The award-winning Disney animated film Beauty and the Beast premiered while unfinished at the New York Film Festival.
Walt Disney Animation Studios
Walt Disney Animation Studios (WDAS), sometimes shortened to Disney Animation, is an American animation studio that produces animated feature films and short films for the Walt Disney Company. The studio's current production logo features a scene from its first synchronized sound cartoon, Steamboat Willie (1928). Founded on October 16, 1923, by brothers Walt Disney and Roy O. Disney after the closure of Laugh-O-Gram Studio, it is the longest-running animation studio in the world.
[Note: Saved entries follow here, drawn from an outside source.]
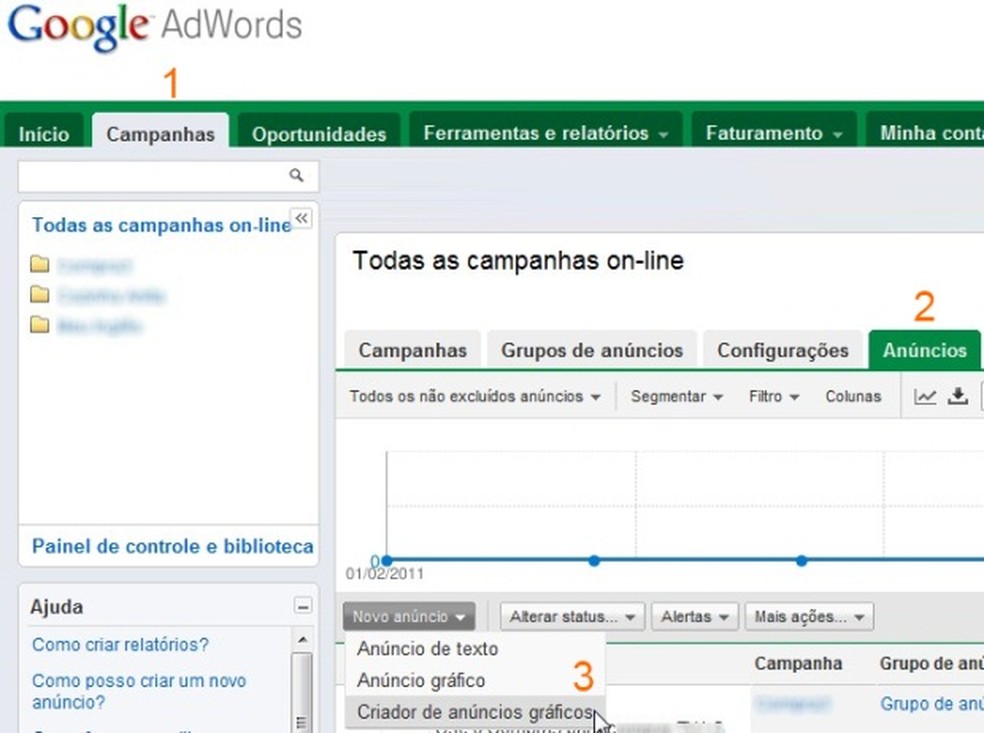Collapse the Ajuda help panel
This screenshot has height=733, width=984.
tap(301, 605)
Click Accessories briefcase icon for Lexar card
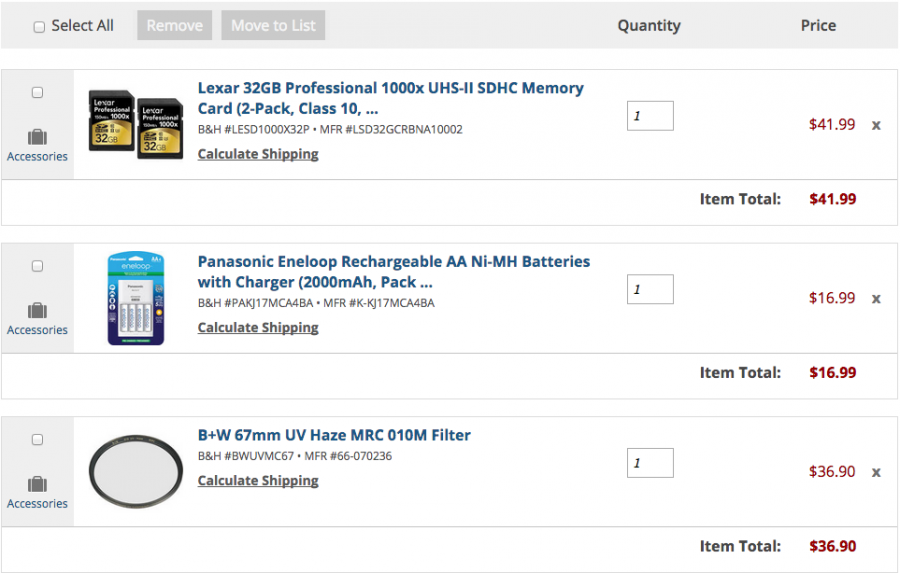900x573 pixels. coord(37,137)
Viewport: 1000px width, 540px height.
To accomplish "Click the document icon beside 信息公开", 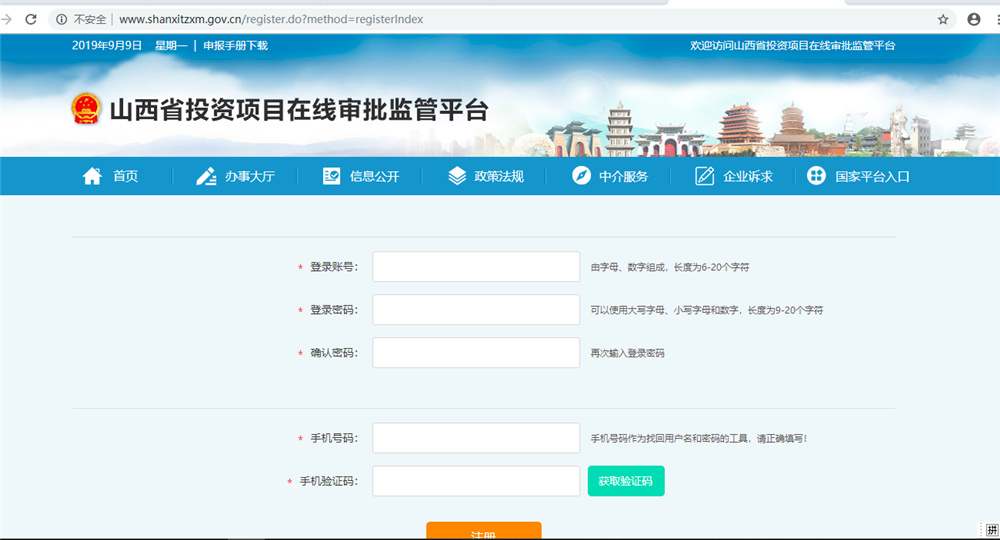I will point(332,176).
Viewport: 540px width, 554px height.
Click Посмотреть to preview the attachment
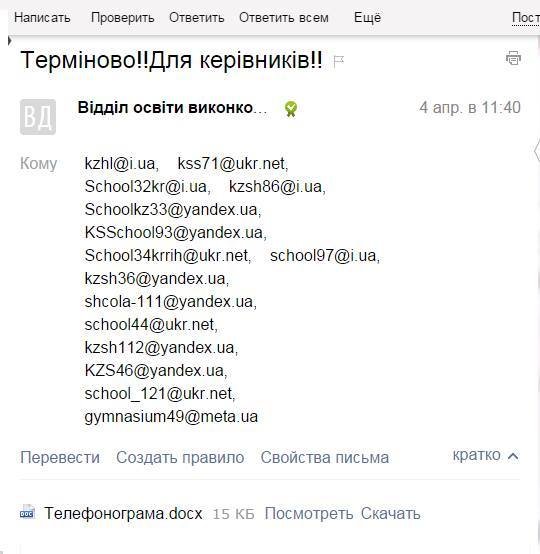309,514
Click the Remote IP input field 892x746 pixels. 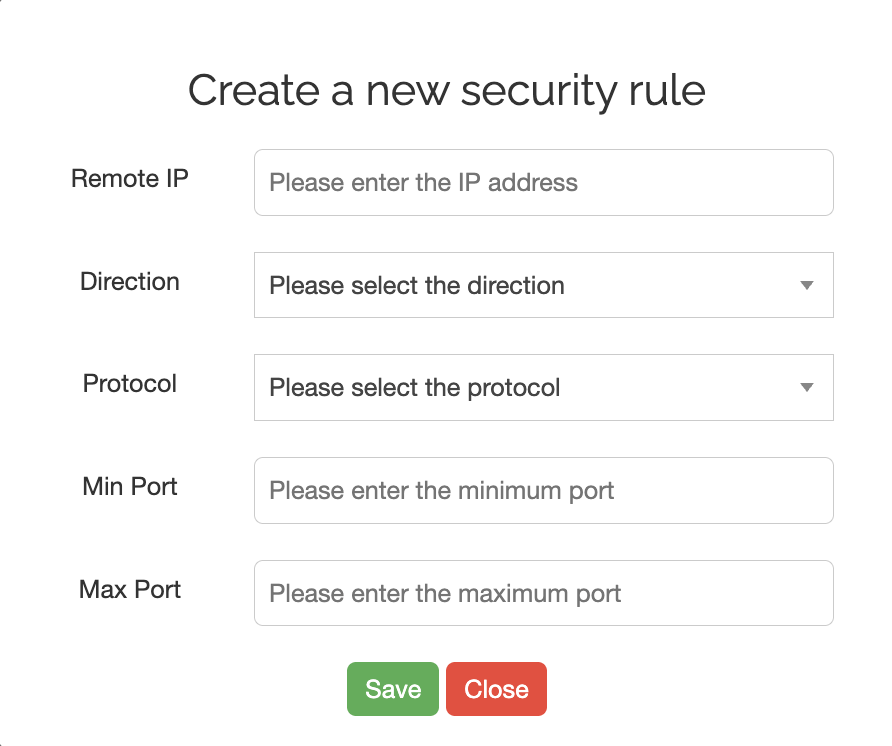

It is currently organized as a division of Walt Disney Studios and is headquartered at the Roy E. Disney Animation Building at the Walt Disney Studios lot in Burbank, California. Since its foundation, the studio has produced 63 feature films, from Snow White and the Seven Dwarfs (1937)—which is also the first hand drawn animated feature film—to Moana 2 (2024), and hundreds of short films.
Beauty and the Beast (1991 film)
Beauty and the Beast is a 1991 American animated musical romantic fantasy film produced by Walt Disney Feature Animation and released by Walt Disney Pictures. Based on the French fairy tale, it was directed by Gary Trousdale and Kirk Wise from a screenplay written by Linda Woolverton, and produced by Don Hahn. Set in 18th-century France, an enchantress transforms a selfish prince into a monster as punishment for his cruelty. Years later, a young woman, Belle, offers the Beast her own freedom in exchange for her father's. To break the spell, the Beast must earn Belle's love before the last petal falls from his enchanted rose, lest he remain a monster forever. Beauty and the Beast stars the voices of Paige O'Hara and Robby Benson as Belle and the Beast, respectively, with a supporting cast comprising Richard White, Jerry Orbach, David Ogden Stiers, Jesse Corti, Rex Everhart, Jo Anne Worley, and Angela Lansbury.
New York Film Festival
The New York Film Festival (NYFF) is a film festival held every fall in New York City, presented by Film at Lincoln Center. Founded in 1963 by Richard Roud and Amos Vogel with the support of Lincoln Center president William Schuman, NYFF is one of the longest-running and most prestigious film festivals in the United States. It is a non-competitive festival centered on a "Main Slate" of typically 20–30 feature films, with additional sections for experimental cinema and new restorations.